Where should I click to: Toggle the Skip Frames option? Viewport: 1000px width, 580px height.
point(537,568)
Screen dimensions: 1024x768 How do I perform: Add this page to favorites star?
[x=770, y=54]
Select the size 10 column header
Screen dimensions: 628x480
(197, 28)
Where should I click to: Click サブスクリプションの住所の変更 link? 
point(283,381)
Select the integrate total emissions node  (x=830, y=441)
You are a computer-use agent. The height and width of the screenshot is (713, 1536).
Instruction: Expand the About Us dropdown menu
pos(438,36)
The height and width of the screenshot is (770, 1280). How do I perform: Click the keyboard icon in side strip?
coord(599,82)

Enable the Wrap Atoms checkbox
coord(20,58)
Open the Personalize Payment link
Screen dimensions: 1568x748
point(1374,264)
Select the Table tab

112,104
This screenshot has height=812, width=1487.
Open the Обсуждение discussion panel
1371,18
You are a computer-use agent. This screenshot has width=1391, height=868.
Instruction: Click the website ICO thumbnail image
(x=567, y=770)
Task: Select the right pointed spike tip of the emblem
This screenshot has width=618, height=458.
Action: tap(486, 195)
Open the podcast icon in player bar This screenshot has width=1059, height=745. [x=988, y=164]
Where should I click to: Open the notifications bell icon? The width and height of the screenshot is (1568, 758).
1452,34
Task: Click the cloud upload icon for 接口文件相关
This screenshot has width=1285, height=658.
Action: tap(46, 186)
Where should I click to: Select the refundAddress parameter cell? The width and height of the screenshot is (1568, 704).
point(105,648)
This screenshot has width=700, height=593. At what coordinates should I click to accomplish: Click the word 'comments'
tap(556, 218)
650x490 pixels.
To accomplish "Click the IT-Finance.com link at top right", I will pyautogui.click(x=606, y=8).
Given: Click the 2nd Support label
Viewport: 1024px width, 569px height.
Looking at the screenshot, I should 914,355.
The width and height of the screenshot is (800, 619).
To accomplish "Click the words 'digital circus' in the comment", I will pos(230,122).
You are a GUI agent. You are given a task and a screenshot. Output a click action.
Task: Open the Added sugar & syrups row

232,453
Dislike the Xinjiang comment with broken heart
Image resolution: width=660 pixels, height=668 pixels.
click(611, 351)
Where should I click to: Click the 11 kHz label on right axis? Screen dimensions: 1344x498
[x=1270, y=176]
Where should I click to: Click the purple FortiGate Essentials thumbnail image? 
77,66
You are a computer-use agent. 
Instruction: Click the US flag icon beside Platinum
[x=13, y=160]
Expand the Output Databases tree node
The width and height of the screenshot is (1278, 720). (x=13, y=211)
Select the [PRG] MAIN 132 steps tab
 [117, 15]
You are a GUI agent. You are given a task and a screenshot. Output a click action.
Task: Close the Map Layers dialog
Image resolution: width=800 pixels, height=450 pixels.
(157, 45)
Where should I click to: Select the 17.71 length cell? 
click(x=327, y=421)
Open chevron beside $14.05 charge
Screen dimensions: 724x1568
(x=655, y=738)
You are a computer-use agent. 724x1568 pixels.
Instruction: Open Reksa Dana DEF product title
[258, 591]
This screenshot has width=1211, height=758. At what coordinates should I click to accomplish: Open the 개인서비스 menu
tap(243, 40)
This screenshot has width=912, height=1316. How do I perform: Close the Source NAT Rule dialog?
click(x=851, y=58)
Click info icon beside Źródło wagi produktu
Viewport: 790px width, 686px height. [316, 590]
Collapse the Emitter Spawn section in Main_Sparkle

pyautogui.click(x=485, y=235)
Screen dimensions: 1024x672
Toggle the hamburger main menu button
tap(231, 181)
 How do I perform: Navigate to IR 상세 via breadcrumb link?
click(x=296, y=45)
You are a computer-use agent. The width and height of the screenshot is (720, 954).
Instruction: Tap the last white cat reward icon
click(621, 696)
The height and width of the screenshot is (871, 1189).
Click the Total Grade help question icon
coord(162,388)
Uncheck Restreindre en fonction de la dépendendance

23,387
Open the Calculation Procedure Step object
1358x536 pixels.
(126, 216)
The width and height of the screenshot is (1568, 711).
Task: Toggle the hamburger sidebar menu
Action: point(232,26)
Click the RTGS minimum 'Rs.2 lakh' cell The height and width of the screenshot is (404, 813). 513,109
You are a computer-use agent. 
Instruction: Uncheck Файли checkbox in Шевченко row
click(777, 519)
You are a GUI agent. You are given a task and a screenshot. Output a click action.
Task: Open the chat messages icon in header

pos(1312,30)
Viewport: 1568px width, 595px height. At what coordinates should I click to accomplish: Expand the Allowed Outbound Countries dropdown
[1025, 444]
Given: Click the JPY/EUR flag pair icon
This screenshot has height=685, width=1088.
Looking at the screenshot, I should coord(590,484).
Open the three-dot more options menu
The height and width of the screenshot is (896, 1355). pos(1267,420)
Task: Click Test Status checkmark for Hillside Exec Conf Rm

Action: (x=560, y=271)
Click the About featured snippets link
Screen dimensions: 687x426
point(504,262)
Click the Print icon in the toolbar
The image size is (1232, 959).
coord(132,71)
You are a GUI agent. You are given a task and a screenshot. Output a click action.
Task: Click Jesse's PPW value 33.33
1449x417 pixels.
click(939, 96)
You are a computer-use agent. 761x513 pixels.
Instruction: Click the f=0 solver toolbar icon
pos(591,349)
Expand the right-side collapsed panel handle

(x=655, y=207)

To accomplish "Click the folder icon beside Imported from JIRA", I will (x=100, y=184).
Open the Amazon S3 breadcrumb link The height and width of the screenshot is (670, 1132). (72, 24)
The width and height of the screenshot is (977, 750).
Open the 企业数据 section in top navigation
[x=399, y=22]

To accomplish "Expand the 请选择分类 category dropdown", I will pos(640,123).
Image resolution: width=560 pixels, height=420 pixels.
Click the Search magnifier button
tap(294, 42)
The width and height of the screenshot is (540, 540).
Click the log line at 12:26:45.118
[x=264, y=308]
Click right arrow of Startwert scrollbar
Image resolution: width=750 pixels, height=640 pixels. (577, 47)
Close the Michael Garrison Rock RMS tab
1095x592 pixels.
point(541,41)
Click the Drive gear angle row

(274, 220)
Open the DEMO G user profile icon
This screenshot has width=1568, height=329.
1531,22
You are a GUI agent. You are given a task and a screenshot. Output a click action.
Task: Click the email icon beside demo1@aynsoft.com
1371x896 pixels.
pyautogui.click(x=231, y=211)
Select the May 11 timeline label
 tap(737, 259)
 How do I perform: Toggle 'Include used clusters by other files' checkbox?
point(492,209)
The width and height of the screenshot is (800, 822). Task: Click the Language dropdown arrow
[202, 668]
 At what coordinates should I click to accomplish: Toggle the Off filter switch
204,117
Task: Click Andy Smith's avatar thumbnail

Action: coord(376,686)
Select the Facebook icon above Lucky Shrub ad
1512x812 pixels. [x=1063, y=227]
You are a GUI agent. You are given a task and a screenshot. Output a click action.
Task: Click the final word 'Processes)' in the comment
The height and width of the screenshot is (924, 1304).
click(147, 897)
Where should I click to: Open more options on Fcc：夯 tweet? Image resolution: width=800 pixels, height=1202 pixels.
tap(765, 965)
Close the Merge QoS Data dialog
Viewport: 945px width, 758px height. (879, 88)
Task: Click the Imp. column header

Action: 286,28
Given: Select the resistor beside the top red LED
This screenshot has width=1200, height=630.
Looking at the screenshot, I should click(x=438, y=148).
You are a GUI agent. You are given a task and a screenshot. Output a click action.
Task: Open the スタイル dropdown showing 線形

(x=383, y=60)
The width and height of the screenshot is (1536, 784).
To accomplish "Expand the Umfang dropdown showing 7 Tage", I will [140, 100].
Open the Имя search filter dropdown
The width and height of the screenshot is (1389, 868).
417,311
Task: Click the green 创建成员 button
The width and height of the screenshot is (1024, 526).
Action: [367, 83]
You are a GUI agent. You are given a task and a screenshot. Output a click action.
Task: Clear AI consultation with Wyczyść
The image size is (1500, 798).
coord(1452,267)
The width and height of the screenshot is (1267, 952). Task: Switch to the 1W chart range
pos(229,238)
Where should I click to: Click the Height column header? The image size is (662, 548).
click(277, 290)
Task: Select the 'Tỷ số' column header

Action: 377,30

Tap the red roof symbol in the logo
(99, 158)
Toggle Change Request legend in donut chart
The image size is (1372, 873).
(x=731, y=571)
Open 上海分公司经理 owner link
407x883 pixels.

*Exercise objective:*
From the line containing "Tap the red roof symbol in the logo" through the closing line of the material above, return every line exactly and omit all others.

*Your response:*
Tap the red roof symbol in the logo
(99, 158)
Toggle Change Request legend in donut chart
The image size is (1372, 873).
(x=731, y=571)
Open 上海分公司经理 owner link
407x883 pixels.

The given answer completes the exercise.